We are not an awful people, but we have an awful politics. How’d that happen? Any chance we can make it better?
We are not an awful people, and we don’t elect unworthy representatives. This doesn’t get said often enough, but your members of Parliament are good people. They are decent men and women who upend quiet lives, endure the indignity of electoral campaigns, leave their loved ones at home and jet weekly to Ottawa. They bring big hearts and steady purpose. They want nothing better than to help their constituents.
Then they get here and bray like jackasses for an hour every day. They hurl vile calumnies, unleavened by wit, across the centre aisle of the Commons. They’re shocked when the other side does the same. In the galleries above, strong men and schoolchildren avert their gaze.
Recent highlights have included an afternoon spent debating whether Pierre Poilievre, the government’s utility infielder, was right to describe carbon taxation as a “tar baby.” On another day, opposition members called 22 times for Finance Minister Jim Flaherty to be fired. Probably after, oh I don’t know, the 15th time they could have moved on. A few days before that, the Liberals got tired of baseless Conservative accusations that they’re planning to raise taxes, so the Liberals decided it was their turn to accuse the Conservatives of planning to raise taxes. Also without any basis in truth.
Nor is this daily wallow an accident.

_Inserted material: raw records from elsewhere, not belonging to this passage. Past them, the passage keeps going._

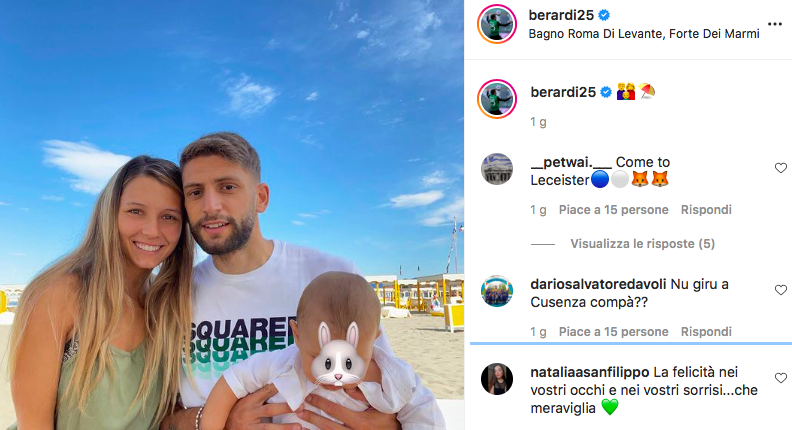Click verified badge next to header username
The width and height of the screenshot is (792, 430).
604,16

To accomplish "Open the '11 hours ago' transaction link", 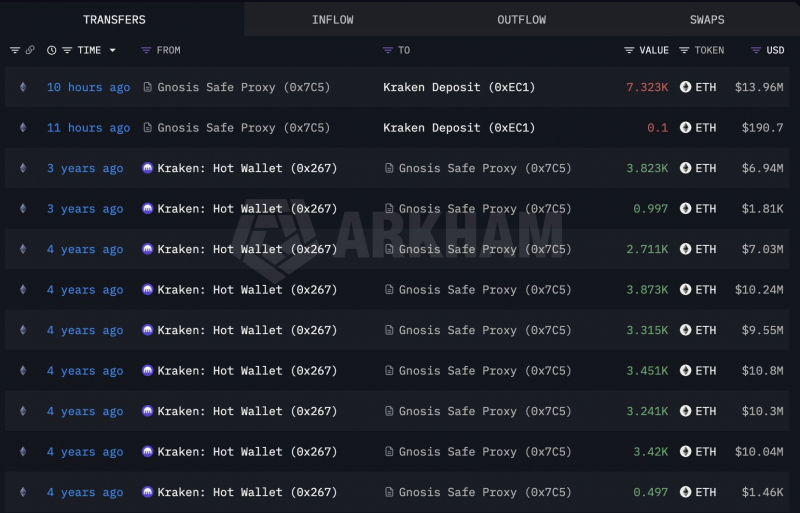I will tap(88, 128).
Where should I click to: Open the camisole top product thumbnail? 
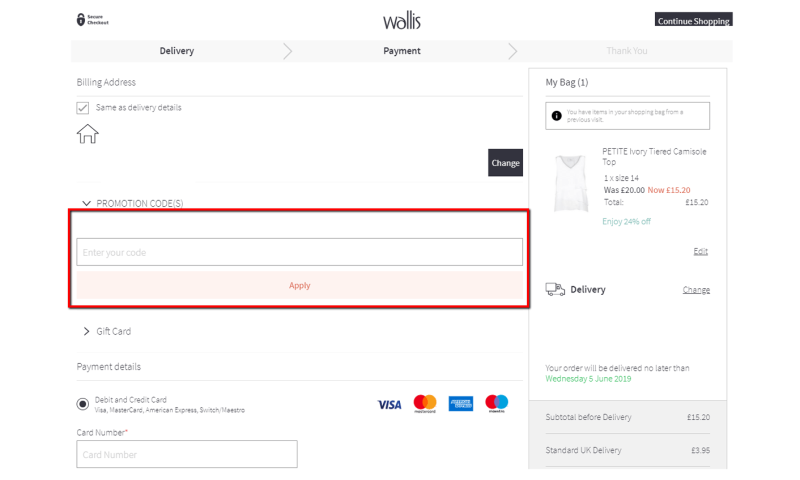(x=570, y=183)
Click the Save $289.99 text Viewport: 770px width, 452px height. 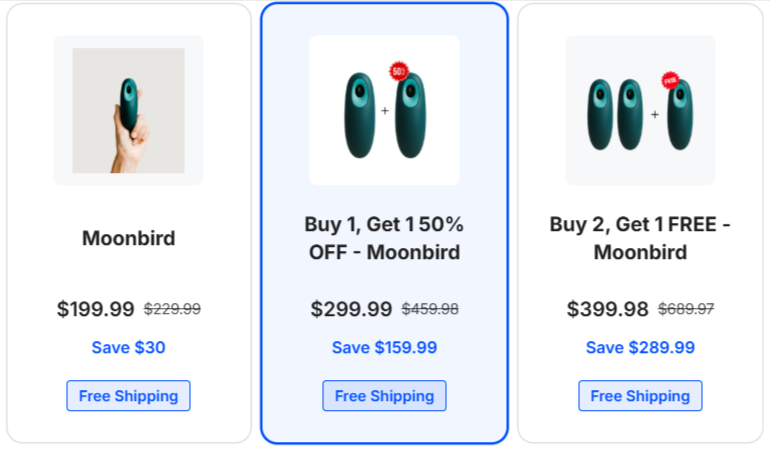coord(640,348)
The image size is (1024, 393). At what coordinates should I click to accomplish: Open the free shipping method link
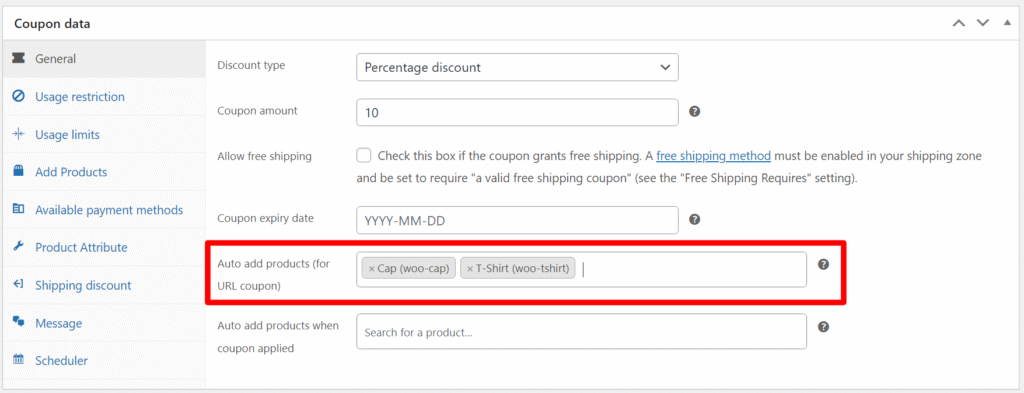[x=714, y=156]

It is meticulously planned and rehearsed by hundreds of politicians and their staffers across the parliamentary precinct. They rise before dawn to pore over the headlines and plot the day’s stratagems. Opposition members start bidding at breakfast for a part in the show. Government members meet over lunch to rehearse their evasions and their outrage.
Question period isn’t the root of what ails our politics. But it is most certainly the hub, the swamp, the KICK ME HERE sign where everything we hate about our politics converges every day. The half-truths, the confected fury, the mayfly attention span, the ritual humiliation of the thoughtful or eccentric. And above all, the waste: of time, energy, hope.
So what say we fix it?
This is easier said than done. Most MPs are superstitious about changing question period because they are afraid of giving somebody else an advantage. So sweeping reform is out of the question. But maybe we could inch our way toward sanity, the way we inched our way into this mess, with a series of apparently minor decisions. Anywhere but in Ottawa, my suggested changes would seem small indeed. Together I think they could change the culture of Ottawa. And not a moment too soon.
1. Stop Rushing. Since the mid-1990s, question period has been run by a strict 35-second shot clock. No question may last longer than 35 seconds. No answer may last longer than 35 seconds. The rules of decorum are, to say the least, loosely enforced. But that 35-second rule, boy, they watch that one like hawks.
Here’s a fun experiment: the next time you’re arguing with your spouse, use a stopwatch and forbid everyone from speaking longer than 35 seconds. No, wait. Bad idea. It won’t end well.
The rigid enforcement of the 35-second limit is a relic of the ’90s, when the advent of Reform and the Bloc Québécois produced a five-party Commons. More parties meant less time for everyone in the daily circus. But since 2003 there have been only four parties. That should give everybody more time.
So the first tiny change, the minimal condition of civility, is to increase the time for every question and every answer to 45 seconds. That’s a 29 per cent increase in the time for every intervention. Enough time to calm everyone down.